“No one has ever seen God; the only begotten Son, who is in the bosom of the Father, has declared him.” John 1:18
“For God so loved the world that He gave His only begotten Son, that whosoever believes in Him might have eternal life.” John 3:16
Yesterday NPR interviewed Jeremy Lin. The Harvard graduate crossed paths with the basketball player in school, but this Lin, instead of playing on the courts of New York’s Madison Square Garden, is studying linguistics at New York University. At 5’2″ Jeremy Lin described the comedy of often being mistaken by name over the Internet for the much taller Knicks super star: he tries to break it to people politely that he is not their guy.
When John’s Gospel describes Jesus as “the only begotten God,” the Gospel writer is saying that there can be no mistaking who Jesus is, because Jesus is the only one of His kind. Jesus can’t be duplicated to the degree that Jesus is God Himself in the flesh. The Jesus who has the power to forgive and straighten out all of the rough and bumpy patches in our lives is God alone. If nobody else can reproduce the “Linsanity” of a basket in the last minutes of a nail-bitingly suspenseful game, no other god can truly embody the inbreaking of God’s reign of love on earth. Only Jesus- the One whom Scripture tells us we find it easy to crucify and mock for His foolhardy message about a Love that has the power to save and redeem all creation, including ourselves- can reveal in His very Self who God is and pour His life into us. As Henry Ward Beecher put it, “Take from the Bible the Godship of Christ and it would be but a heap of dust.”
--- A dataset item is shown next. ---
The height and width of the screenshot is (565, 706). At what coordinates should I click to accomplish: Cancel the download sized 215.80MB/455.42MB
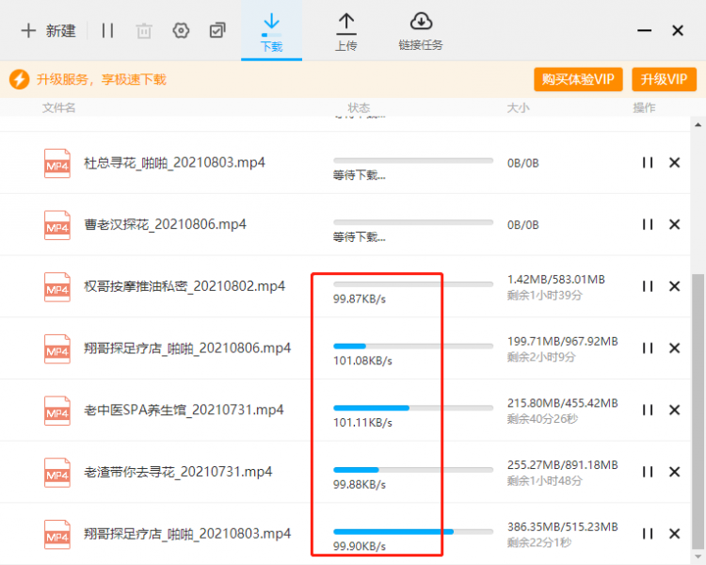(674, 411)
Maybe this is an especially fitting reminder on a day like today. Today is Ash Wednesday, after all. It is a day when Christians all over the world will remind themselves that it is “from dust” that they have come and “to dust” shall go. Because for as much as we every day can go about pretending to be kings and queens of our own little fiefdoms, convincing ourselves that we are in control, have all the answers, and have it together, and living in self-absorption as if we have no end, the sobering truth of the matter is that we will all die, and the “stuff” of our lives will pass away with us. We won’t save the world, nor can we. We aren’t God. The reality is that when we die, even our best and brightest expressions of God’s work in us will be like “straw,” to quote Thomas Aquinas in his twilight years, when he surveyed his own prodigious body of theological work in the scheme of God’s eternity and couldn’t help but come up short.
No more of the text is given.